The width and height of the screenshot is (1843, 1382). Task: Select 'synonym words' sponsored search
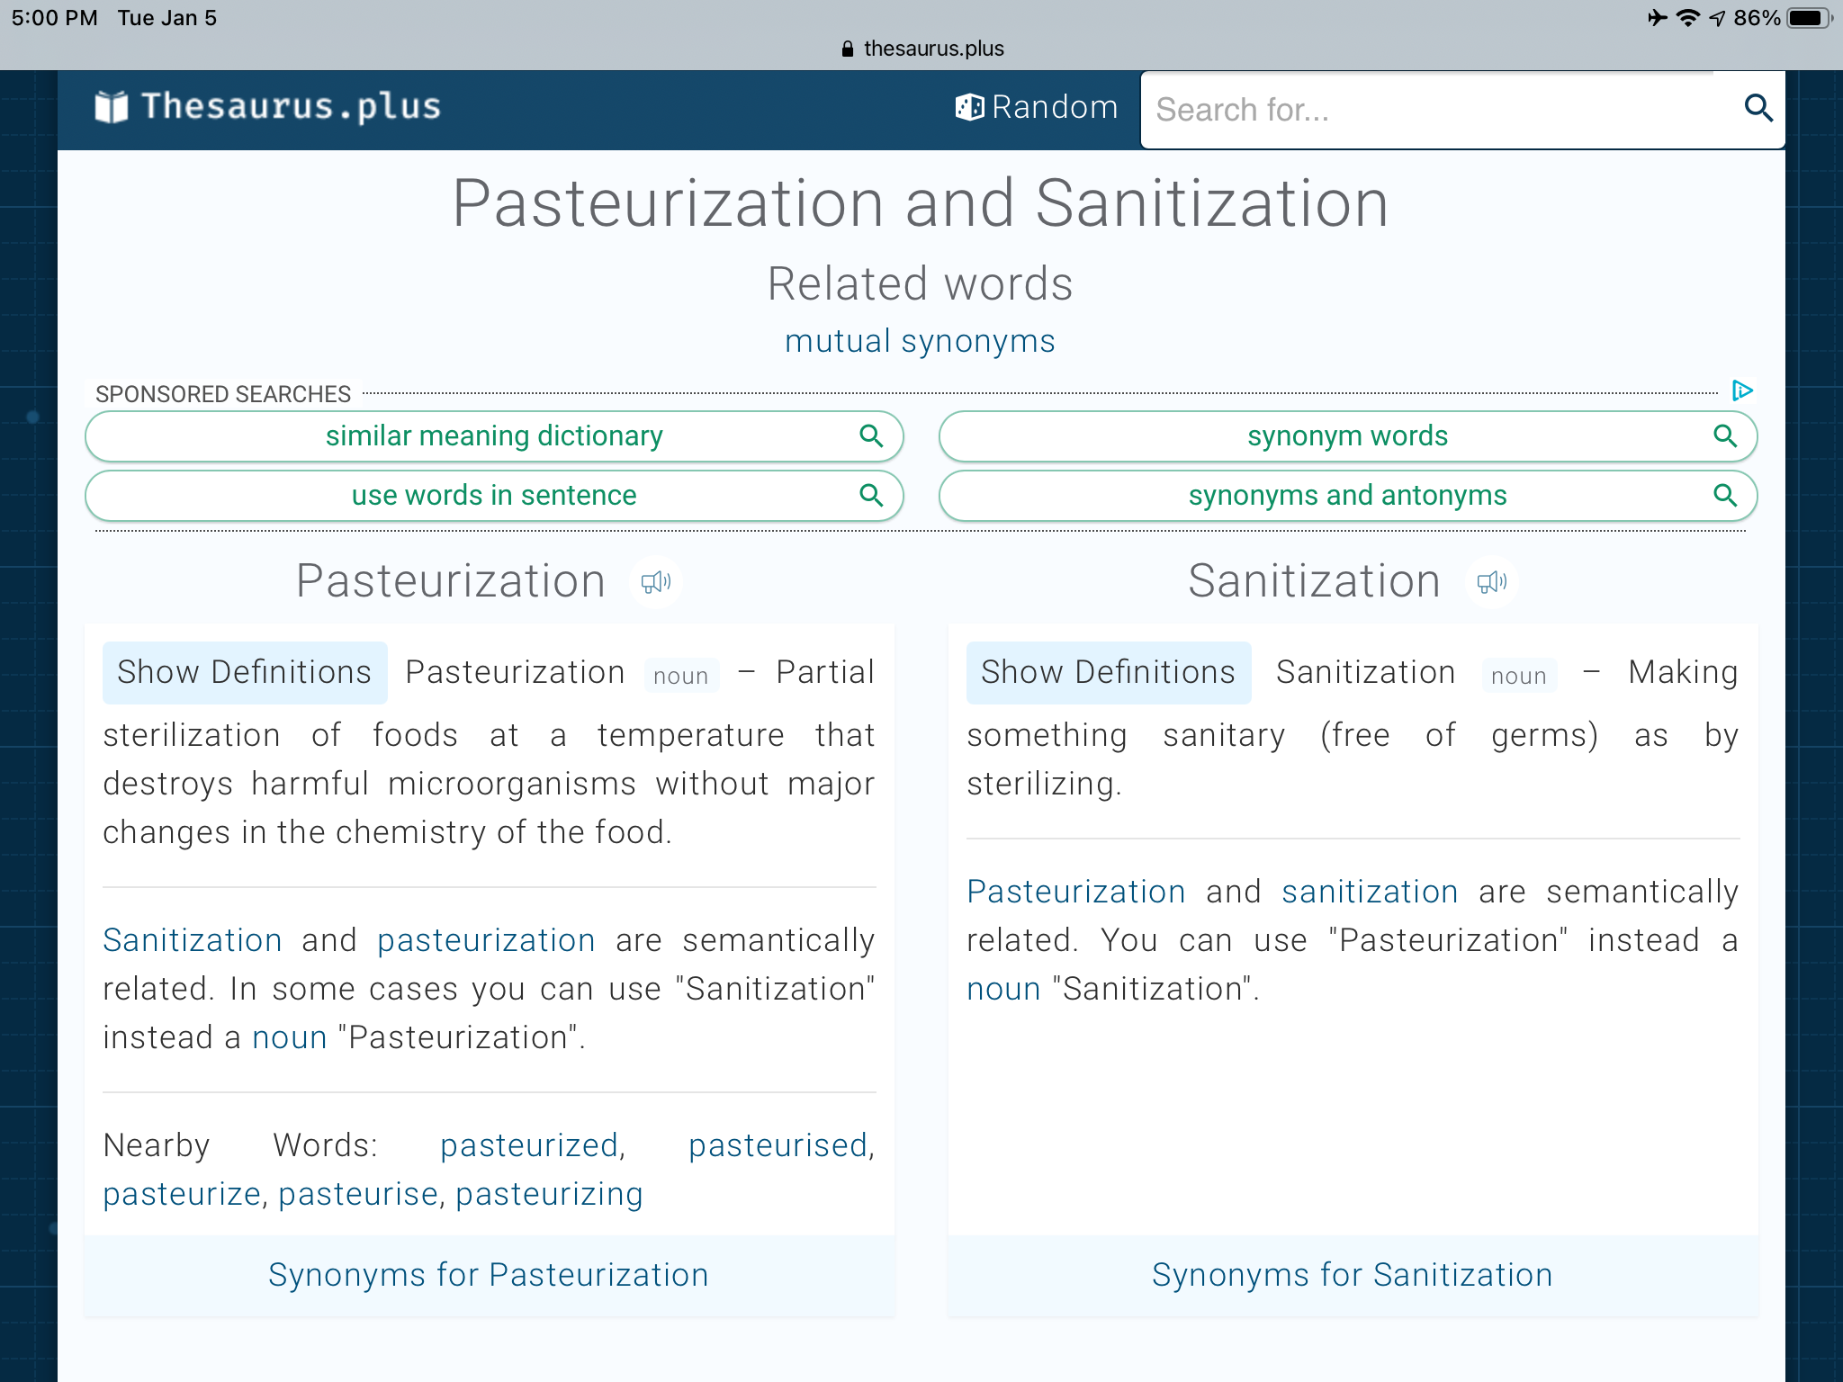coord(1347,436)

■ ■ ■

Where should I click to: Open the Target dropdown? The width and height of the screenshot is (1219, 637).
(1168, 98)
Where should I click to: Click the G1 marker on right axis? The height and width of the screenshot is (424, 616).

■ ■ ■

Reproduce the listing word for word, from the line with "The width and height of the screenshot is (1843, 1382)." up to and including the line with "coord(1347,436)". Leave the pictures out.

**OUTPUT FOR THIS EXERCISE**
The width and height of the screenshot is (1843, 1382). Task: Select 'synonym words' sponsored search
coord(1347,436)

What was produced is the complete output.